**INSTRUCTION:**
Change "screenshot" to "capture" in the lines between the one containing "Task: Play the tutorial video" and the one containing "point(218,189)", inclusive. Return only those lines, with everything else left as it is.

**GIVEN INFORMATION:**

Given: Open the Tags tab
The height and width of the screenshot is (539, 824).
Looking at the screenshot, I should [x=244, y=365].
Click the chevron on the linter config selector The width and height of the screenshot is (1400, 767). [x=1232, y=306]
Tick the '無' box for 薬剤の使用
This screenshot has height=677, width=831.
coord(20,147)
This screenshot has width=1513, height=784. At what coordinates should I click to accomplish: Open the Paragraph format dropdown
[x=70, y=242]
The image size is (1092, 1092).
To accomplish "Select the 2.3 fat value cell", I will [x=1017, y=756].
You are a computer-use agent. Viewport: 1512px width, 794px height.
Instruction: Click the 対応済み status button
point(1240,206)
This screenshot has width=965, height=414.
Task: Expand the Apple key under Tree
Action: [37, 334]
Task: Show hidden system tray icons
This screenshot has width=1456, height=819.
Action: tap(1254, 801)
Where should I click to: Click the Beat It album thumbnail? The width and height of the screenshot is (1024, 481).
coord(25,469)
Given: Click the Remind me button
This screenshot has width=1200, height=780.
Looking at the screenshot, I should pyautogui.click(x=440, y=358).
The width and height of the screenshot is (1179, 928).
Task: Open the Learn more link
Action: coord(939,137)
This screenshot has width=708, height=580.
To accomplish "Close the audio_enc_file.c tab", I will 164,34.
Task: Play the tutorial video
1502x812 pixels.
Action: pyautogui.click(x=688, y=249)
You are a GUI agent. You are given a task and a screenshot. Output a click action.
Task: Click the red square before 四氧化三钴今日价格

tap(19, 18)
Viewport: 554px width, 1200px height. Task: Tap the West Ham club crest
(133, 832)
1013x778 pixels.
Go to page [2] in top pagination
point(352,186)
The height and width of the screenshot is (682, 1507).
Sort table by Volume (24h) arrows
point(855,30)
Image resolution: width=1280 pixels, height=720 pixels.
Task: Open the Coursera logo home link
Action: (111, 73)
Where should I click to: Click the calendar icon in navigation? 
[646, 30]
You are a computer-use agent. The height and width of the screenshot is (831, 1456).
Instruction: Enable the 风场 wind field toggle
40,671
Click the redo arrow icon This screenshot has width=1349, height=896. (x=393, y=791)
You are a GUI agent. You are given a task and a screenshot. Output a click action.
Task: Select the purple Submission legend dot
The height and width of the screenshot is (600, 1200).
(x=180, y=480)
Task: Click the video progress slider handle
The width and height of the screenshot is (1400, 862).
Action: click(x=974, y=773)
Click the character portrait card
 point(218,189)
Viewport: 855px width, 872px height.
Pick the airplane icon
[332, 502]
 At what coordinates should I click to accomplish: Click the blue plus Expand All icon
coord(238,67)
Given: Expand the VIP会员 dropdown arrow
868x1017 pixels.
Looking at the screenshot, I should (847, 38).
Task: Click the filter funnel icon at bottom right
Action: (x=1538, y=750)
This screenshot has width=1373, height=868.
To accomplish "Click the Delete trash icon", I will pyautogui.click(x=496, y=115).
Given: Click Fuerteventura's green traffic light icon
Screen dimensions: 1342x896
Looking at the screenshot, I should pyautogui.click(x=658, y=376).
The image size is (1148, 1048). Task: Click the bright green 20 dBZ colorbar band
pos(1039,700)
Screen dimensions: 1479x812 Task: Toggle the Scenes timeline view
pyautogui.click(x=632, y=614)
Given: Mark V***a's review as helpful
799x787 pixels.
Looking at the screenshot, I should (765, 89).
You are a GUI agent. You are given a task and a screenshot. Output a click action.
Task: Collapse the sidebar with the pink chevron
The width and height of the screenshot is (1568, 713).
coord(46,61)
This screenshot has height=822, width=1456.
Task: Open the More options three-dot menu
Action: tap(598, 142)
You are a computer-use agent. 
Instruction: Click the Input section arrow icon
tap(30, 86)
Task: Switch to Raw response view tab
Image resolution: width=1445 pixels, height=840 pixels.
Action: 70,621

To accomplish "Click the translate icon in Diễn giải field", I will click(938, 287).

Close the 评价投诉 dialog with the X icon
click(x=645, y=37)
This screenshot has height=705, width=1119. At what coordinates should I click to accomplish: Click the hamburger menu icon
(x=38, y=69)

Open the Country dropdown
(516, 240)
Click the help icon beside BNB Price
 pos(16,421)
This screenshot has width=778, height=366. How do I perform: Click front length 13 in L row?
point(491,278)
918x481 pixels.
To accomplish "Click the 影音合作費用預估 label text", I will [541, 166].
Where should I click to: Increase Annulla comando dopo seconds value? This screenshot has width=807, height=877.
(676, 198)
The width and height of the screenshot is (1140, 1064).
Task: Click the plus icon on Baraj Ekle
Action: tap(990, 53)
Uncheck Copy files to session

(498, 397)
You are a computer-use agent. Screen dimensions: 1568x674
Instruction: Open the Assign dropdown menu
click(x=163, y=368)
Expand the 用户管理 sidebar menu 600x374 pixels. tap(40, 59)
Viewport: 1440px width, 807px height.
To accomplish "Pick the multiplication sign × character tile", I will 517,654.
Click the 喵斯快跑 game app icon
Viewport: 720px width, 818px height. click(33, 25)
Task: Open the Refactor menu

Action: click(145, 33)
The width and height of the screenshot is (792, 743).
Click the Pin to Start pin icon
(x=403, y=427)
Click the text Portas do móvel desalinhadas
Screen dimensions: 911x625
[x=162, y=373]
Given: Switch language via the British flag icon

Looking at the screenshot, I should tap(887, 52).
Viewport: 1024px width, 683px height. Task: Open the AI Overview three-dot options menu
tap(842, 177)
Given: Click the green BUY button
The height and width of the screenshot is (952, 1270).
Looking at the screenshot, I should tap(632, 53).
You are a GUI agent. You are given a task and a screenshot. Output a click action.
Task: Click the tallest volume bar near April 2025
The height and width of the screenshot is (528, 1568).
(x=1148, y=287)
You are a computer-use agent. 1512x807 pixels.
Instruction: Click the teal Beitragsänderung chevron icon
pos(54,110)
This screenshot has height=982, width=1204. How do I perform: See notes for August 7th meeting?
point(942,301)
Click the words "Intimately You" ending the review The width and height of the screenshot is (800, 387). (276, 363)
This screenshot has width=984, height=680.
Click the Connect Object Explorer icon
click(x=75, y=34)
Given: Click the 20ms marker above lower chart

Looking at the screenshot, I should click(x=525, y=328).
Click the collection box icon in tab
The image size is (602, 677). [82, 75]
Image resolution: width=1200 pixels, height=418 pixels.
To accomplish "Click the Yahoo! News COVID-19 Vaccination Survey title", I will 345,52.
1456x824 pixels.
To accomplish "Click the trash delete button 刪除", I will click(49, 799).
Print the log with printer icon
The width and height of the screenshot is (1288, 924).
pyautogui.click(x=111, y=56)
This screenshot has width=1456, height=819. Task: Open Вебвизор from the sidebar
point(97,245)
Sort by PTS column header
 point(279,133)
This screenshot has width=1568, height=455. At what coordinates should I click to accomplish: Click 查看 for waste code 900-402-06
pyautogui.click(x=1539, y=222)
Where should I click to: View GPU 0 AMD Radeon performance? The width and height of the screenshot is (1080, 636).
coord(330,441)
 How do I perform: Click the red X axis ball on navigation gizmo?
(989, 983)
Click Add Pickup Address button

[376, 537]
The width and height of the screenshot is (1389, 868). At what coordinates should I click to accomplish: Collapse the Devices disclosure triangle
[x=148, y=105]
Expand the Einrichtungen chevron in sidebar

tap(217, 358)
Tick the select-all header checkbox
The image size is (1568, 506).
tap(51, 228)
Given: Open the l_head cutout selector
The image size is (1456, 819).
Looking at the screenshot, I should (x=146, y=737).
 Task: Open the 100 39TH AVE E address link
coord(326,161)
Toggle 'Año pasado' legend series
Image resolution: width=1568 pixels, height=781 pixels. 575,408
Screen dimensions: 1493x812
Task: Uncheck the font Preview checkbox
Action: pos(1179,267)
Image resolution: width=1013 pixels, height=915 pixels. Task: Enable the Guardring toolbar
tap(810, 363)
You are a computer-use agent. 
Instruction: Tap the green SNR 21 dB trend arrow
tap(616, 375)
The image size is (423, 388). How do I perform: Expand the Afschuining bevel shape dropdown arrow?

**FINAL ANSWER:**
Task: Play the tutorial video
1502x812 pixels.
Action: pyautogui.click(x=688, y=249)
You are a GUI agent. You are given a task and a capture. Output a click action.
Task: Click the red square before 四氧化三钴今日价格

tap(19, 18)
Viewport: 554px width, 1200px height. Task: Tap the West Ham club crest
(133, 832)
1013x778 pixels.
Go to page [2] in top pagination
point(352,186)
The height and width of the capture is (682, 1507).
Sort table by Volume (24h) arrows
point(855,30)
Image resolution: width=1280 pixels, height=720 pixels.
Task: Open the Coursera logo home link
Action: (111, 73)
Where should I click to: Click the calendar icon in navigation? 
[646, 30]
You are a computer-use agent. The height and width of the capture is (831, 1456).
Instruction: Enable the 风场 wind field toggle
40,671
Click the redo arrow icon This capture has width=1349, height=896. (x=393, y=791)
You are a GUI agent. You are given a task and a capture. Output a click action.
Task: Select the purple Submission legend dot
The height and width of the capture is (600, 1200).
(x=180, y=480)
Task: Click the video progress slider handle
The width and height of the capture is (1400, 862).
Action: click(x=974, y=773)
Click the character portrait card
 point(218,189)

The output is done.